%%
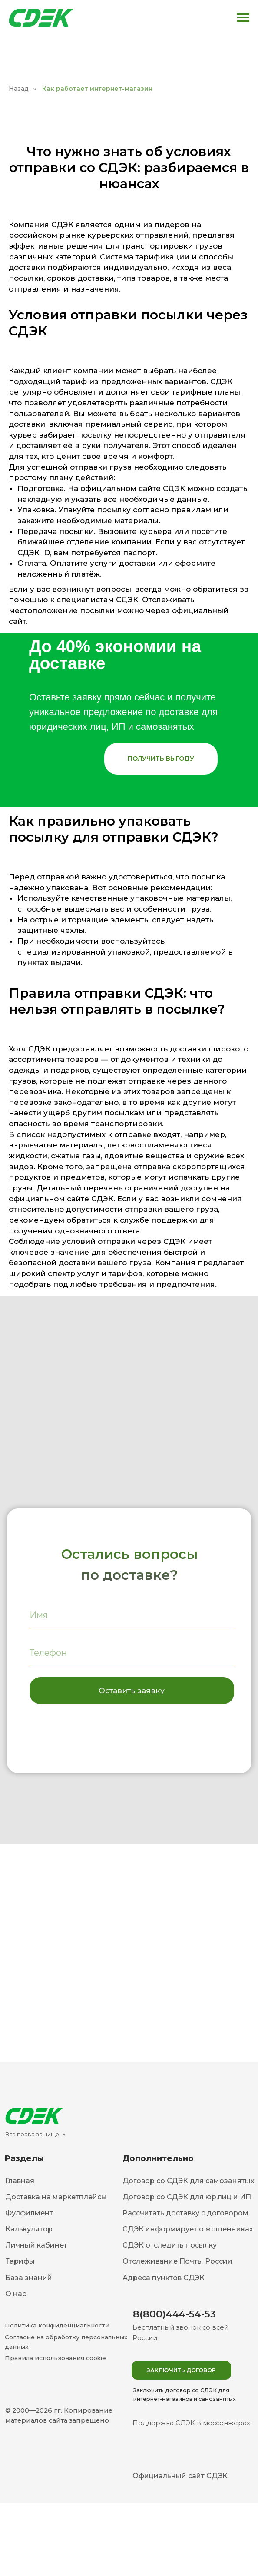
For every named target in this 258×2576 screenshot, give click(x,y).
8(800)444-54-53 (174, 2314)
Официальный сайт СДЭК (180, 2475)
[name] (132, 1615)
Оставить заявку (132, 1690)
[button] (161, 759)
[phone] (132, 1652)
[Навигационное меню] (243, 17)
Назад (19, 89)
%%
◆ WRITTEN EXERCISE: Reproduce the material above verbatim, omitting the picture from your answer.

◆ ANSWER TO THE EXERCISE:
For every named target in this 258×2576 screenshot, give click(x,y).
8(800)444-54-53 (174, 2314)
Официальный сайт СДЭК (180, 2475)
[name] (132, 1615)
Оставить заявку (132, 1690)
[button] (161, 759)
[phone] (132, 1652)
[Навигационное меню] (243, 17)
Назад (19, 89)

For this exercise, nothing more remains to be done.